At the tender age of 10, in 1915, Phar embarked upon a significant correspondence with the prolific IWW songwriter, Joe Hill. Hill, recognizing her burgeoning talent and fervor for the IWW cause, encouraged Phar to persist in her musical contributions to the organization. A photograph captured during this period reveals Phar holding a banner adorned with the sheet music for Hill's seminal composition, "Rebel Girl," thereby leading some to conjecture that she may have been the eponymous figure alluded to in the song. However, this perception is corrected by Joe Hill's own correspondence with Phar, affirming that the inspiration for "Rebel Girl" was Elizabeth Gurley Flynn.

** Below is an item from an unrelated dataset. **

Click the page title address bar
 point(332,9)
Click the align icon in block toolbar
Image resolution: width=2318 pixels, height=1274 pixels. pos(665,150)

Hill also solicited Phar's assistance in supporting Gurley Flynn's performance of the song during an event in Spokane, thus underscoring the significant role she played in furthering the IWW's musical traditions.
The collection of IWW pamplets, residing within the Industrial Workers of the World, Seattle Joint Branches records, 1890-1965, encompasses multiple editions of "The Little Red Songbook." Notably one which is written in Scandinavian languages including Swedish, while the other is imprinted with the name of Katie Phar. The specific origins of this item, or whether it was indeed her personal copy or simply a signed item for an admirer seeking her autograph, remain undetermined. Irrespective of the circumstances, it is worth noting that this edition originated from Katie Phar's hometown of Spokane, Washington.
Information regarding Katie Phar is somewhat constrained, yet there exists sufficient data to construct an understanding of her involvement within the IWW as a youth and musician.